The nearest one bore a jagged old scar across his nose. Four men in their middle forties… Without a doubt, these were veterans, legionaries who had completed their twenty-five-year stint and were heading home with their requital in their pockets to find themselves wives and farms. They might be honest, or they might not. They might cherish a virulent dislike for aristocrats like the officers who had ordered them around for a generation, or they might hold to the instinctive respect and obedience that had been hammered into them so painfully in their youth and reinforced every day of their manhood.

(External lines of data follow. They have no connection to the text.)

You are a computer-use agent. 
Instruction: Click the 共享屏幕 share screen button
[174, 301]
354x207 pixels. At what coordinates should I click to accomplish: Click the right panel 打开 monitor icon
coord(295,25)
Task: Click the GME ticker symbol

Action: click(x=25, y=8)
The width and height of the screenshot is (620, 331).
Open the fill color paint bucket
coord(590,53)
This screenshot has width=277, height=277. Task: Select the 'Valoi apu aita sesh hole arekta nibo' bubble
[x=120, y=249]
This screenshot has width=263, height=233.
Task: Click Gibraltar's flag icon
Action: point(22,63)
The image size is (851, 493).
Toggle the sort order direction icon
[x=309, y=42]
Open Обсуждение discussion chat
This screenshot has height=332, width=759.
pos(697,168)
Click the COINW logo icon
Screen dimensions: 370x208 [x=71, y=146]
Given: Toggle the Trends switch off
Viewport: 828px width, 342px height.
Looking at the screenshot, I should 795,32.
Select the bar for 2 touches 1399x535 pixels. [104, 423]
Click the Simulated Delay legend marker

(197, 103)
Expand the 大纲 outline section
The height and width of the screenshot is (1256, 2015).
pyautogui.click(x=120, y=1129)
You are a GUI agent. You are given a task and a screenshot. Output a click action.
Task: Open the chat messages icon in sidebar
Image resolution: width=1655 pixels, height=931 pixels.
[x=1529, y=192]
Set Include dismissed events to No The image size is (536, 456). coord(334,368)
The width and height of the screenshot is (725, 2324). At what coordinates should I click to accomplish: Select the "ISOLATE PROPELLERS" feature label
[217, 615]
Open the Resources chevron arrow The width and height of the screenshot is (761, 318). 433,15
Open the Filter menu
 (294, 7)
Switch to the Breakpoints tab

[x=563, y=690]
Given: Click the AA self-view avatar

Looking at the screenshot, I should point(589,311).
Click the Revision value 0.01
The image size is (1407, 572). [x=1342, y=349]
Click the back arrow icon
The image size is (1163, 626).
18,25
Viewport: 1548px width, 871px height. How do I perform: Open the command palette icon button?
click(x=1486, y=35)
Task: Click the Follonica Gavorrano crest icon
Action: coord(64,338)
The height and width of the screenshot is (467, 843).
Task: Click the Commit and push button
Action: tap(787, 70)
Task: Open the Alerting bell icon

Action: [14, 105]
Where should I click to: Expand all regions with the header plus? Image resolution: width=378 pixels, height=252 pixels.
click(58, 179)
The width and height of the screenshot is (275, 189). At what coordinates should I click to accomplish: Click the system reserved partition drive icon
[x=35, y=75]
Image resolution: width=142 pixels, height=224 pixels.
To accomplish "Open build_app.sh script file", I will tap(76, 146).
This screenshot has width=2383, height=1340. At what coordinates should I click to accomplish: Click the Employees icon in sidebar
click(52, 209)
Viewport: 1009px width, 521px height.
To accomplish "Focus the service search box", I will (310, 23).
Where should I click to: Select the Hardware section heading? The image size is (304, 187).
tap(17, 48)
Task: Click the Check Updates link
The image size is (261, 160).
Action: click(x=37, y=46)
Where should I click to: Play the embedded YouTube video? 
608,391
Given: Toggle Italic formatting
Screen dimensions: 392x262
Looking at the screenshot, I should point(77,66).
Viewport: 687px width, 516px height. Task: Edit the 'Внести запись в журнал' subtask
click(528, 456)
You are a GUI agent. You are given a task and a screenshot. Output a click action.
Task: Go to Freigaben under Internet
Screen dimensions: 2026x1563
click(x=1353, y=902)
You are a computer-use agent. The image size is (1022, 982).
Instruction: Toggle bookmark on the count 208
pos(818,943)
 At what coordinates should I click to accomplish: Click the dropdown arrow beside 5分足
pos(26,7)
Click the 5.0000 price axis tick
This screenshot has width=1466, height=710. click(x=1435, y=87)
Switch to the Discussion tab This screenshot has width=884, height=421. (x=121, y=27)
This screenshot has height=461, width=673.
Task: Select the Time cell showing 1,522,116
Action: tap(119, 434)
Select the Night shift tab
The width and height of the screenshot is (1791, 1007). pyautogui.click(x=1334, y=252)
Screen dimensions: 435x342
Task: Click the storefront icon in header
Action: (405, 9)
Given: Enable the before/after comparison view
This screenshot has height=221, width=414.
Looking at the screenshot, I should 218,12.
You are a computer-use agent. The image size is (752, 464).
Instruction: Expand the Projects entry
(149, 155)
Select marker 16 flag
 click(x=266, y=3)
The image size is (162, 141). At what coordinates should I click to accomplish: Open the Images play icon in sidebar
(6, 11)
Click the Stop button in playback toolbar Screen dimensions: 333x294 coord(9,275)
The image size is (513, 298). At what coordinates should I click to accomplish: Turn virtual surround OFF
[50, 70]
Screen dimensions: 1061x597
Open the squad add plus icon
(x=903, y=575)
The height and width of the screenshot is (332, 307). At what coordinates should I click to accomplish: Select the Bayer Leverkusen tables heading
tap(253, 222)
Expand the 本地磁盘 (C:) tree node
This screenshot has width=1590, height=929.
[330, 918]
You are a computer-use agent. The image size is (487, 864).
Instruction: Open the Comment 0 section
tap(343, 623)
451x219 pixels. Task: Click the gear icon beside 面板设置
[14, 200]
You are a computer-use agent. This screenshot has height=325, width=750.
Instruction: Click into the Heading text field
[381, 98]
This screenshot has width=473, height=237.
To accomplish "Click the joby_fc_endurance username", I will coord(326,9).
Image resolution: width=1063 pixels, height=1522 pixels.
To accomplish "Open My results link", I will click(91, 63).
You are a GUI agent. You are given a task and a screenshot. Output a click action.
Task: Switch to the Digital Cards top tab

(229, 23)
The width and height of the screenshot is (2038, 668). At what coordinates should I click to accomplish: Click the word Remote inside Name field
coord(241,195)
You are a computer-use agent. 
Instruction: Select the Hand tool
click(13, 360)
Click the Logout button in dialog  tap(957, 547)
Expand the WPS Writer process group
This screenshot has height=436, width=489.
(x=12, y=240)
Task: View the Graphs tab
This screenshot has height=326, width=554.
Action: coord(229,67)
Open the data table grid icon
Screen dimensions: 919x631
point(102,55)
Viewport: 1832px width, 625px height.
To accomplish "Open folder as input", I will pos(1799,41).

  Ylo was still staring up at the scarred man staring down at him, and he seemed to be the leader. He was not unlike Hardgraa in appearance. In fact, he had centurion written all over him.

  A sudden germ of an idea…

  “Perhaps you can tell us,” Ylo said, “how many days’ ride to Mosrace?”

  “Too Evilish many. What of it?”

  Shandie registered the conversation and twisted around on his stool to see. He scowled. “I told you we’re not going to Mosrace. We’re going back to the palace!”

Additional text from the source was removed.